Debido a exclusiones históricas y baja visibilidad en datos formales, los sistemas tienden a clasificar a las mujeres como “outliers”, un término que en estadística define un valor atípico, es decir, una observación que es numéricamente distante del resto de los datos. Desde un enfoque estrictamente estadístico, los resultados de conjuntos de datos con valores atípicos pueden conducir a conclusiones erróneas, por lo que generalmente se evitan. Sin embargo, esto no siempre aplica en contextos más sutiles, como solicitudes de crédito, vacantes laborales o programas sociales, donde las características de las mujeres pueden diferir de las de los hombres, pero no deberían ser motivo de exclusión de los procesos de selección.
Pero las mujeres de la región no solo son usuarias de la IA, sino también líderes en la creación de soluciones: marcos feministas de desarrollo de IA, herramientas abiertas para detectar estereotipos en modelos de lenguaje e iniciativas que incorporan perspectiva de género en el trabajo en plataformas. Colocar a las mujeres en el centro —como diseñadoras, auditoras, reguladoras y usuarias— mejora la calidad técnica de los sistemas y acelera su aceptación social. Esta es, además, una política de innovación.

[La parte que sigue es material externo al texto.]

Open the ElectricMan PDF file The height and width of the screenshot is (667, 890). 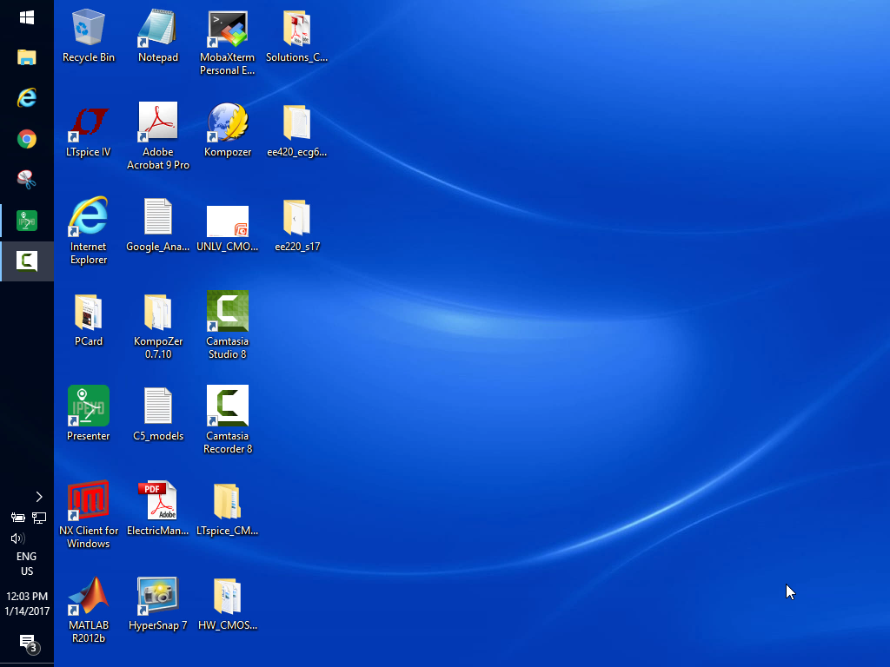click(x=158, y=501)
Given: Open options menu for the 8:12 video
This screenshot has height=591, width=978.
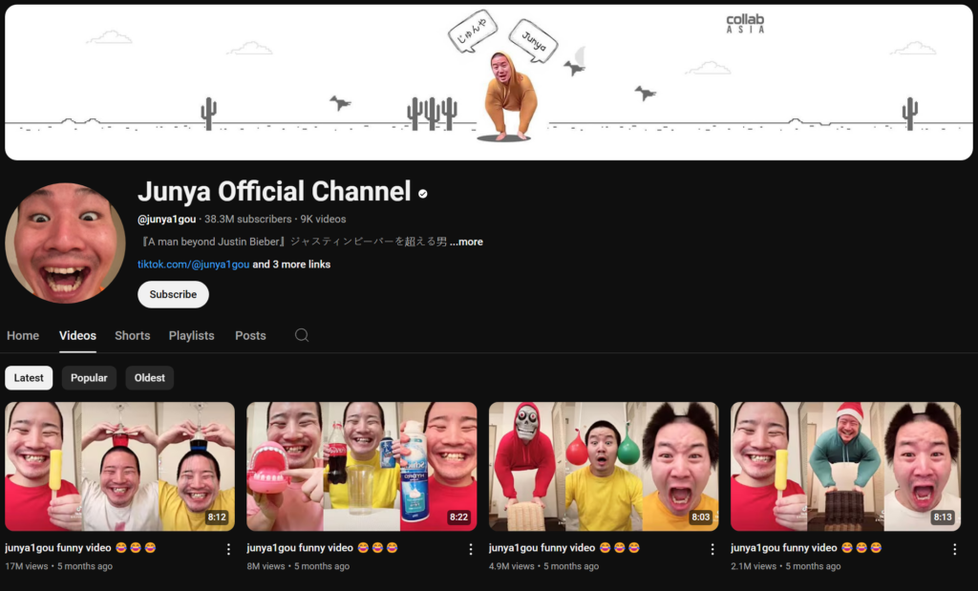Looking at the screenshot, I should [228, 549].
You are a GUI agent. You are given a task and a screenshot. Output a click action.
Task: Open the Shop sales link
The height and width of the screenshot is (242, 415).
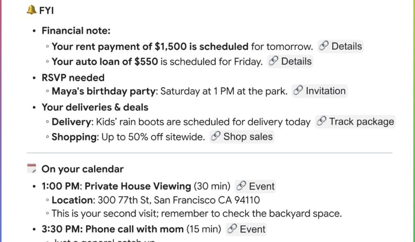coord(242,137)
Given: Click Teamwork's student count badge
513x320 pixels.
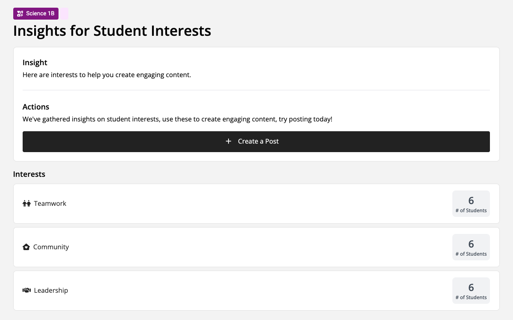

En definitiva, reducir el sesgo de género multiplica retornos: políticas sociales más precisas y legítimas; seguridad compatible con derechos; mercados laborales y financieros más inclusivos y productivos; y mayor confianza en instituciones capaces de gobernar tecnologías complejas. Esto se traduce en desarrollo humano: más capacidades reales —salud, educación, participación, trabajo digno— y más agencia para incidir en la propia vida y el entorno.
La IA no es neutra, pero puede ser justa. Para lograrlo, América Latina y el Caribe necesita abrazar un estándar mínimo ya al alcance: datos representativos y documentados, métricas de equidad por subgrupos, auditorías independientes y vías de reparación cuando hay daño. Reducir el sesgo de género no solo abre oportunidades a las mujeres, sino que impulsa el desarrollo para toda la región.
Este artículo se basa en los hallazgos del Informe Regional sobre Desarrollo Humano 2025, titulado “Bajo presión: Recalibrando el futuro del desarrollo”, elaborado por el Programa de las Naciones Unidas para el Desarrollo (PNUD) en América Latina y el Caribe.